### The task:
Search the records for the string "icon" and return each line that has it.

### Input for this task:
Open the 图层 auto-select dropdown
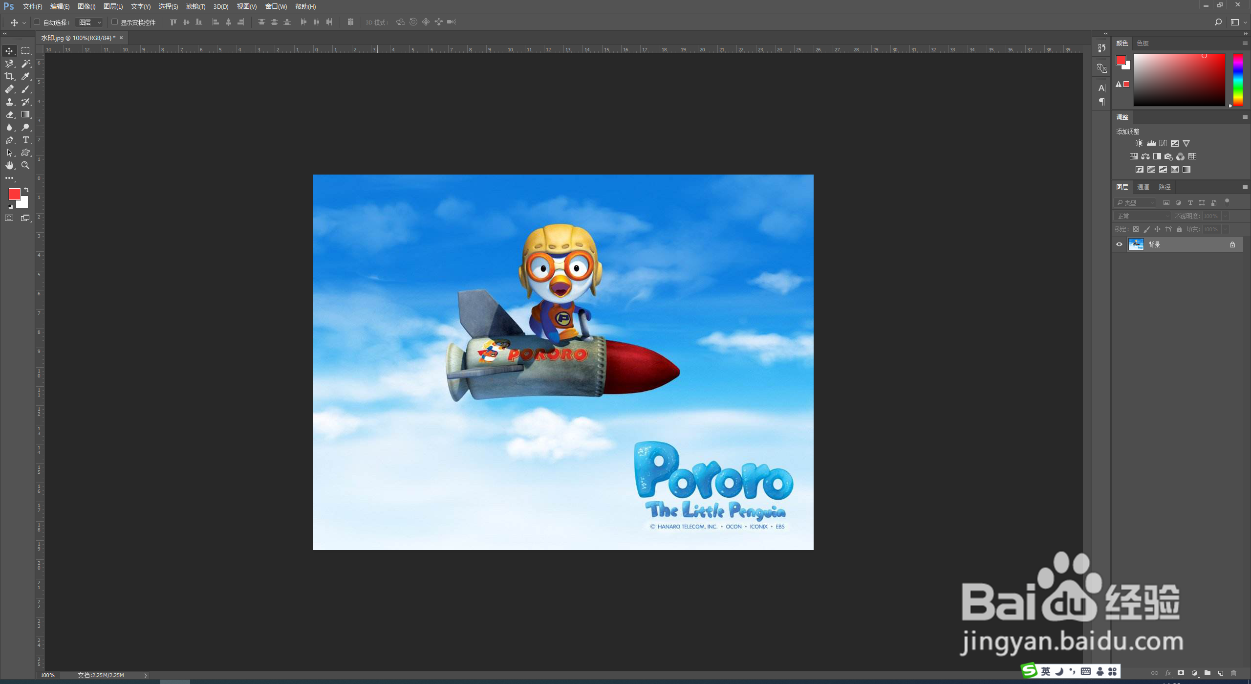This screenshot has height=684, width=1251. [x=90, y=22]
...
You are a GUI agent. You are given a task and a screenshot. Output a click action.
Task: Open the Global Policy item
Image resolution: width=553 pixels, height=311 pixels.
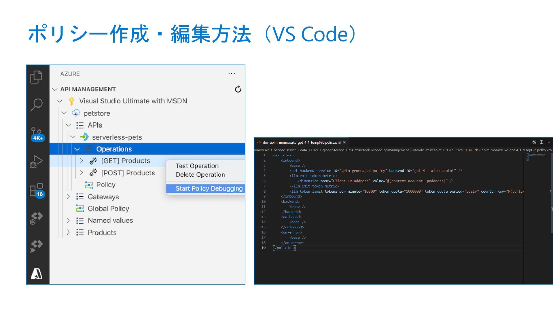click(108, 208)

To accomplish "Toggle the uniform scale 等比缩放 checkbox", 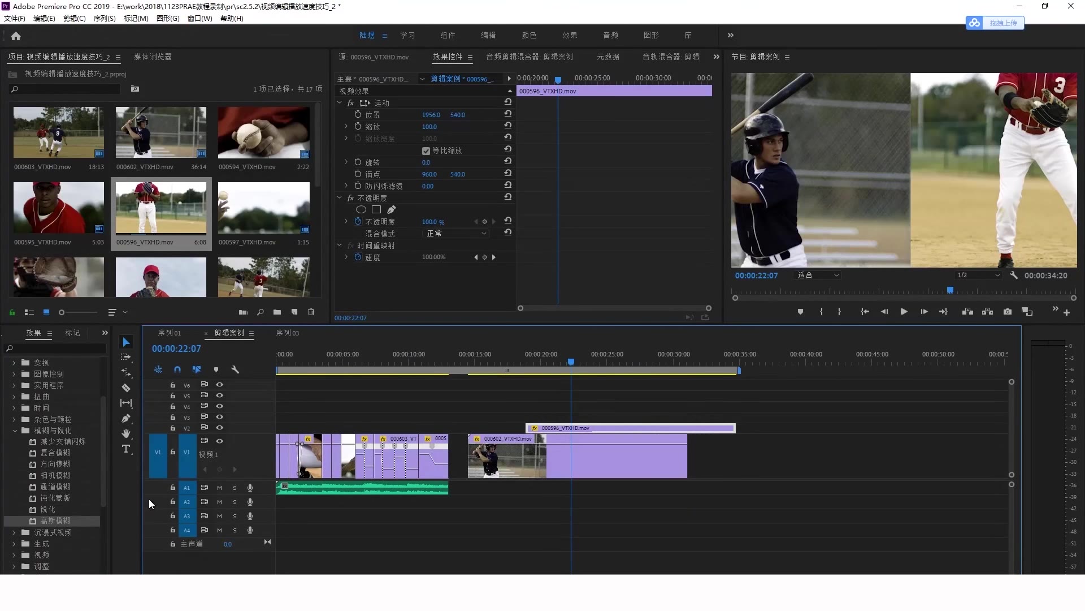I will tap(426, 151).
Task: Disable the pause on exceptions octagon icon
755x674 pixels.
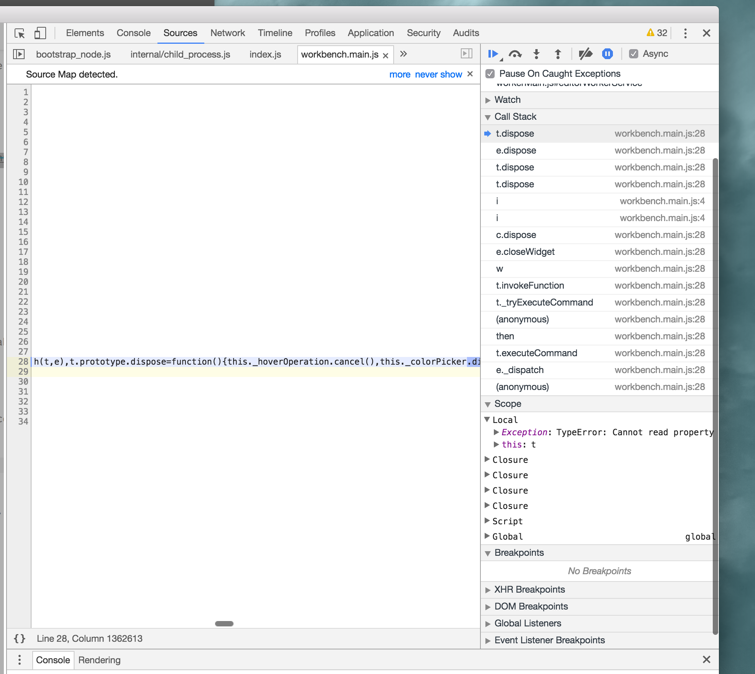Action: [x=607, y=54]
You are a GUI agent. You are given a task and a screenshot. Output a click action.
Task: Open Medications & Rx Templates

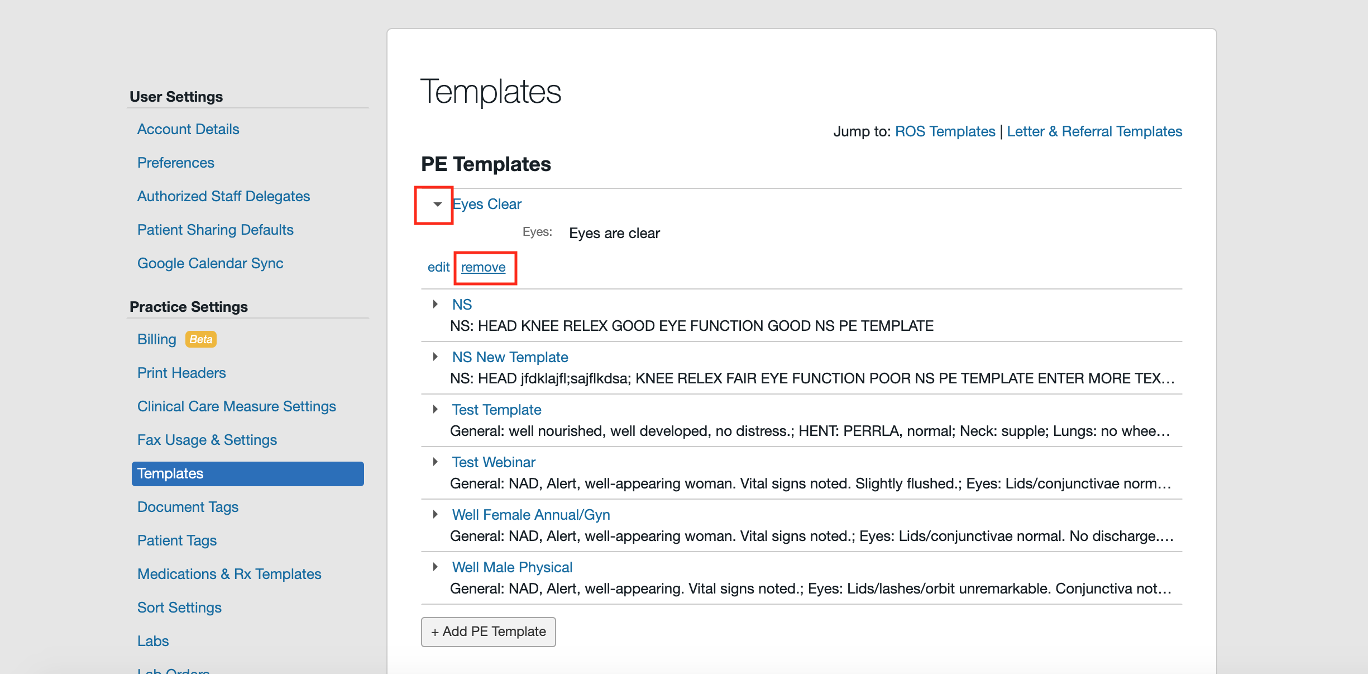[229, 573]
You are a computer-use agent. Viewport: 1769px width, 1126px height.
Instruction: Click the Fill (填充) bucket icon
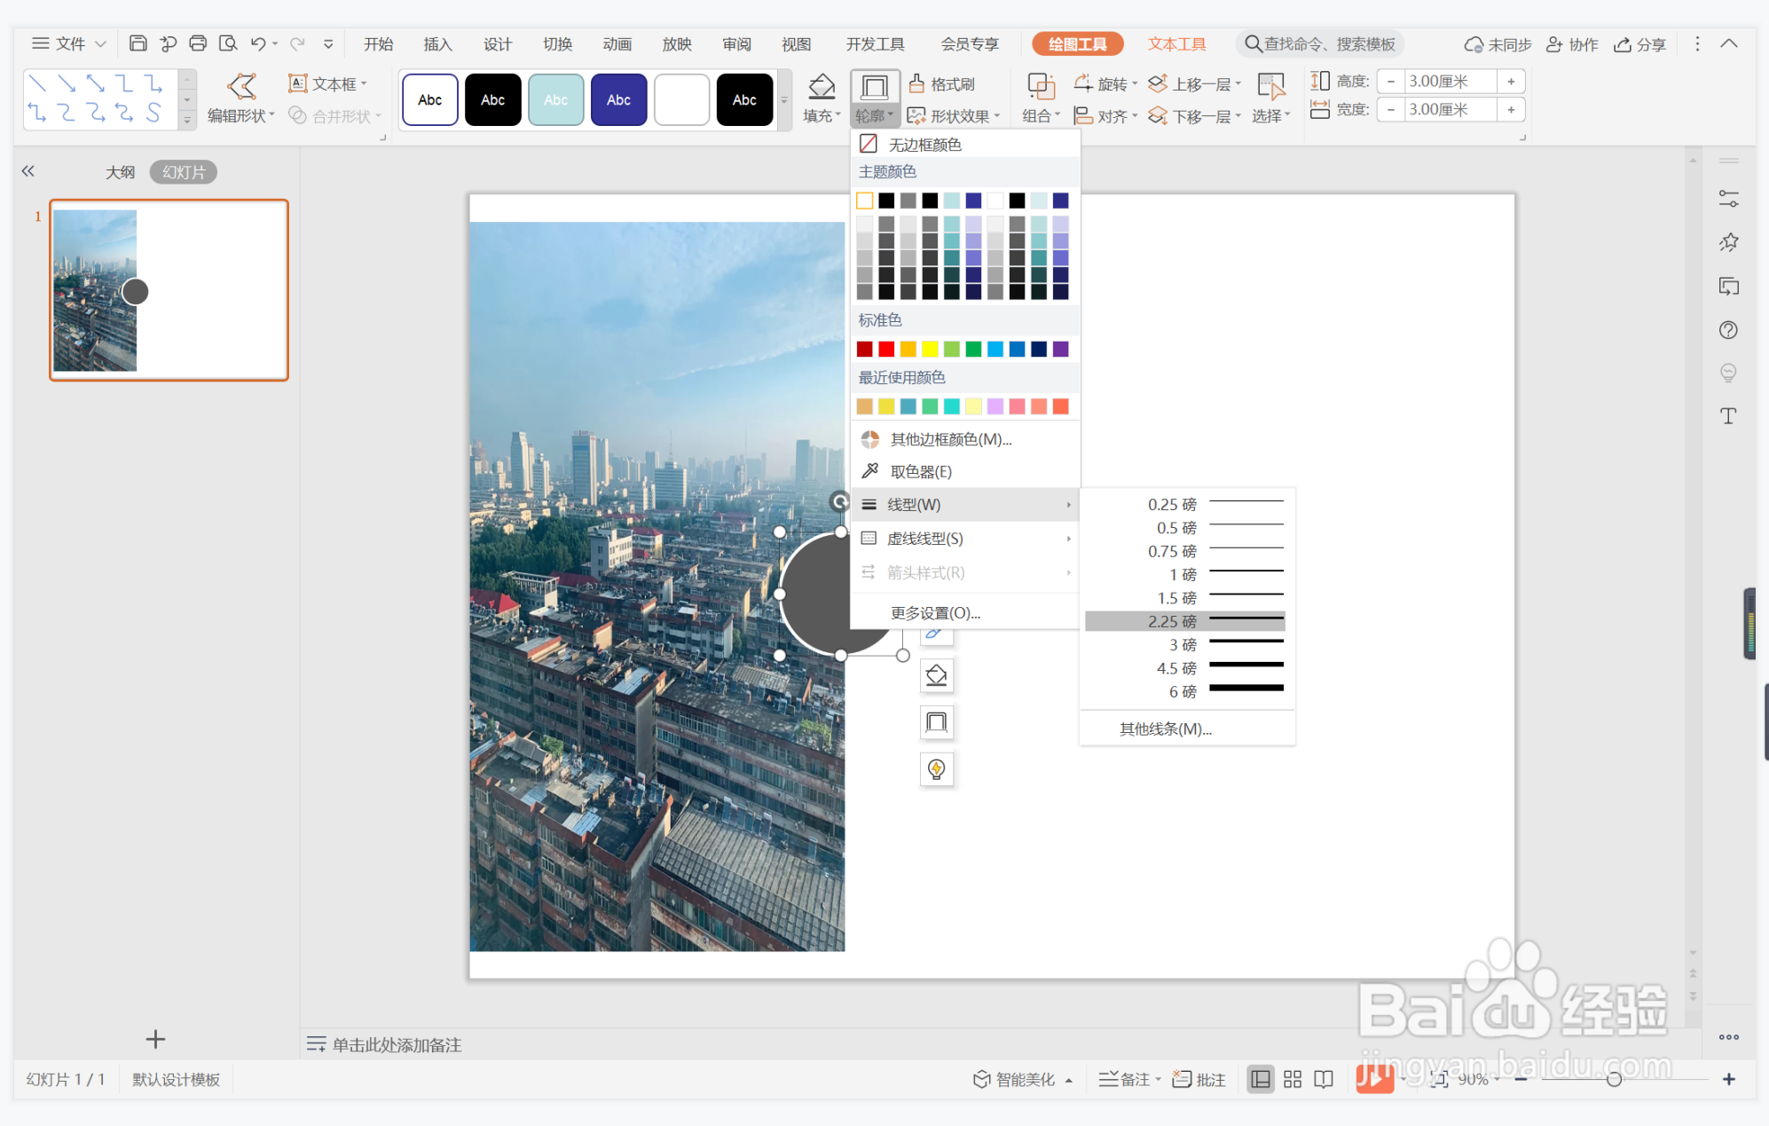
--
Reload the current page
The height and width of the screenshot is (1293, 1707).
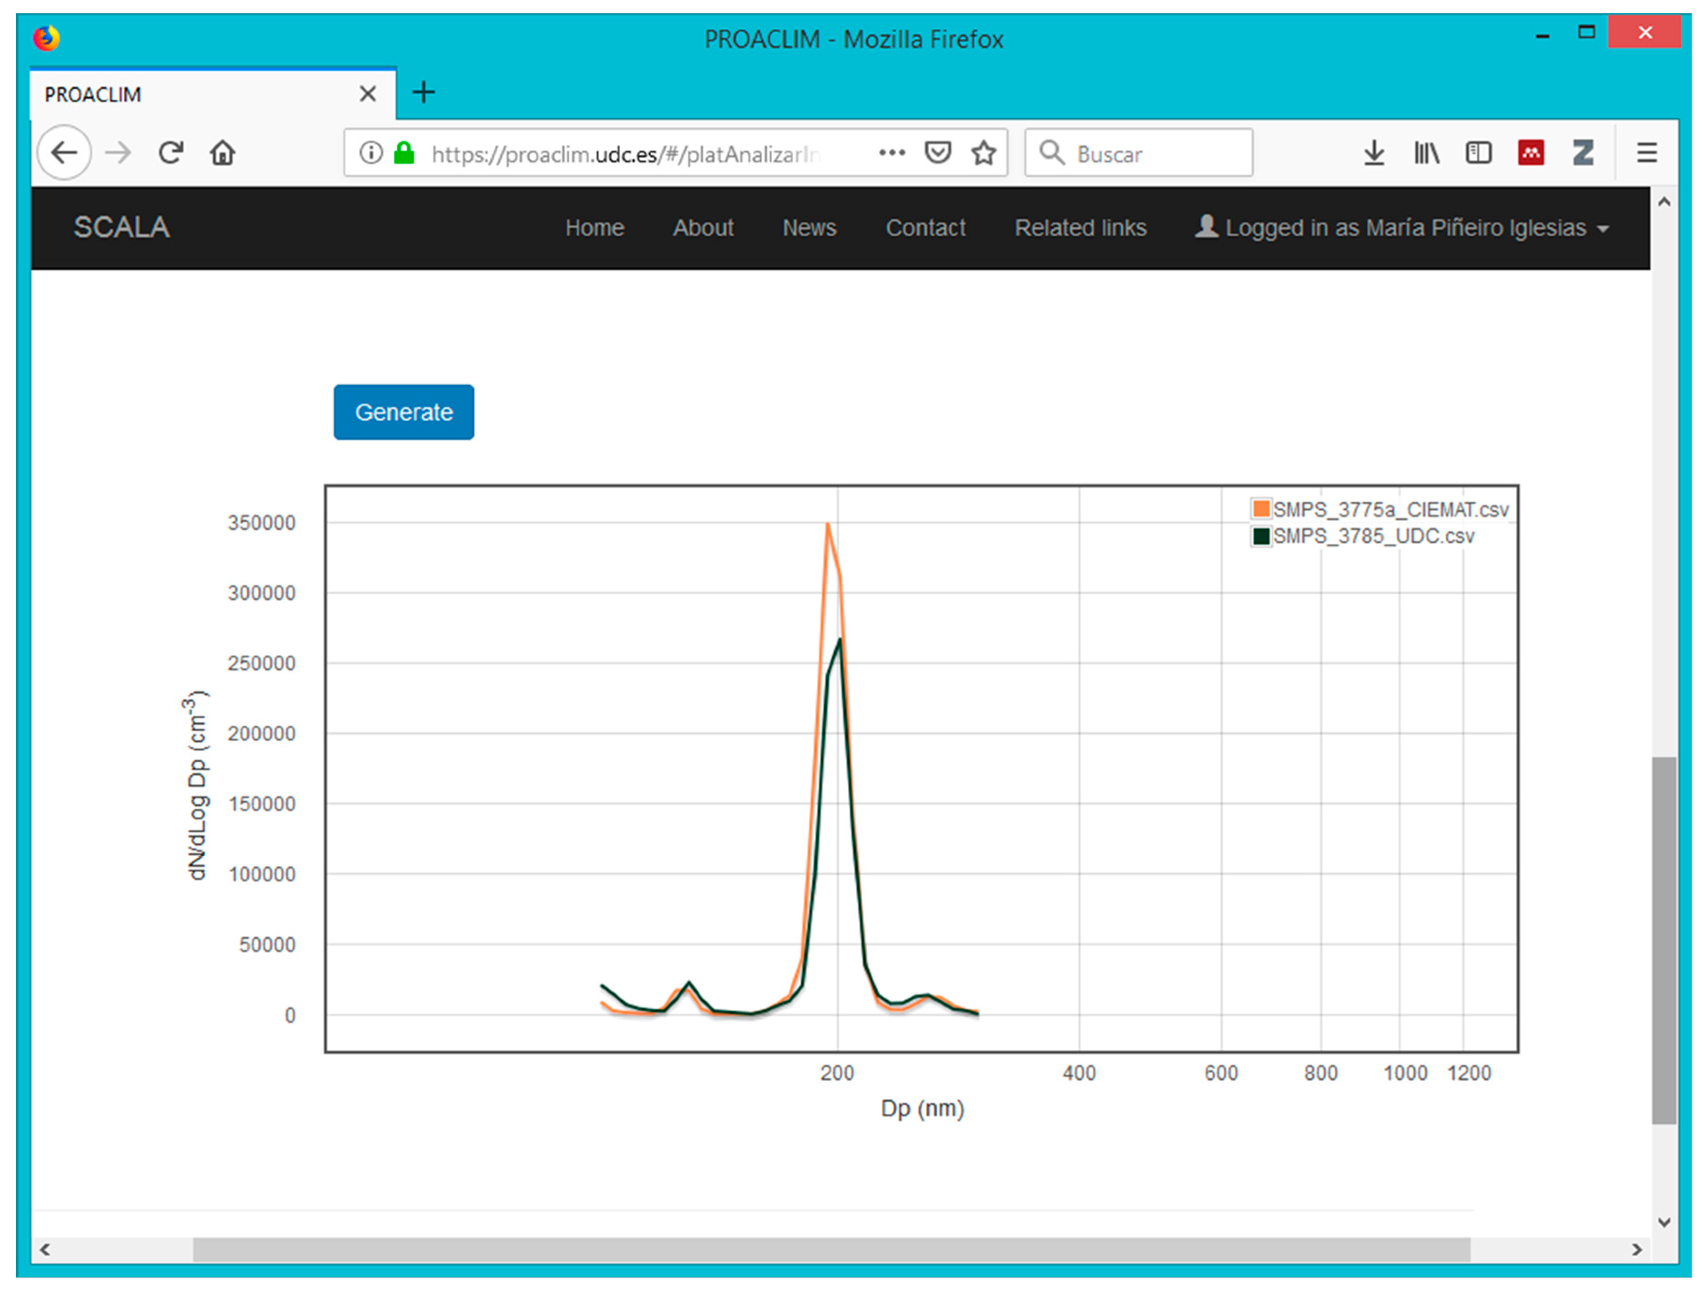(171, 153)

### Answer for the task:
Task: Disable the pause on exceptions octagon icon
Instruction: Click the Fill (填充) bucket icon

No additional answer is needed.